Segment Start: Dataset excerpts

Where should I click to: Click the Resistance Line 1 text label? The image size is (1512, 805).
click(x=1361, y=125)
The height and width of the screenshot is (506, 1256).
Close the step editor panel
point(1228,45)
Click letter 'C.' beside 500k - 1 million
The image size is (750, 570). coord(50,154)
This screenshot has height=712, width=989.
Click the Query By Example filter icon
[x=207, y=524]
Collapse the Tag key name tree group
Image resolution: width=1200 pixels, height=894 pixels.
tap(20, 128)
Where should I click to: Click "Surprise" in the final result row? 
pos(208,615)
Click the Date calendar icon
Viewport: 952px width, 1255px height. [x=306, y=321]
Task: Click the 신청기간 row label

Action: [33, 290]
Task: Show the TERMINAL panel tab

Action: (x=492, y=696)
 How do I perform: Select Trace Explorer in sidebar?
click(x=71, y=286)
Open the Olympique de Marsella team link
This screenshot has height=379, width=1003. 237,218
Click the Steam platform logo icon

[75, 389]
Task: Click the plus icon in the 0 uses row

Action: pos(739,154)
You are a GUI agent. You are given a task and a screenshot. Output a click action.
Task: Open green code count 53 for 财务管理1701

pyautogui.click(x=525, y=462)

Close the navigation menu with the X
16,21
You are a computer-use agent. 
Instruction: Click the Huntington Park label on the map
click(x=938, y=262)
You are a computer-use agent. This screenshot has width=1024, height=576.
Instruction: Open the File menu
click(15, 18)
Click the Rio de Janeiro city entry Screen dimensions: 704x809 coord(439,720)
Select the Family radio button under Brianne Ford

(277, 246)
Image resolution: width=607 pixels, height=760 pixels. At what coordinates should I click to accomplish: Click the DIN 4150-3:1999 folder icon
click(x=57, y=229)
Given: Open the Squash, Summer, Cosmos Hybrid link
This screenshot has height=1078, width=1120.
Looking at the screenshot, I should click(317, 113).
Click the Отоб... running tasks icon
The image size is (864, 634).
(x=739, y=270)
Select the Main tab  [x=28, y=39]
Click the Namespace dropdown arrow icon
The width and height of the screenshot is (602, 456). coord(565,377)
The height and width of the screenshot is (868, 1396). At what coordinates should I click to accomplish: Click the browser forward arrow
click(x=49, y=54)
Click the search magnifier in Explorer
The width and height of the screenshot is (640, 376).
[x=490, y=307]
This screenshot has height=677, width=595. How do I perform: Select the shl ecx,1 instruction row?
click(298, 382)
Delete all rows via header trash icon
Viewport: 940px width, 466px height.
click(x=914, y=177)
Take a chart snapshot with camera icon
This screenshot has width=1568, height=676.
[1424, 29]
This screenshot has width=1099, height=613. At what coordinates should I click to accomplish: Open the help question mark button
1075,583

Segment End: Dataset excerpts

[About this task]: Only the number is required: state how many lines of the entries hold the word "agent".

[Your response]: 3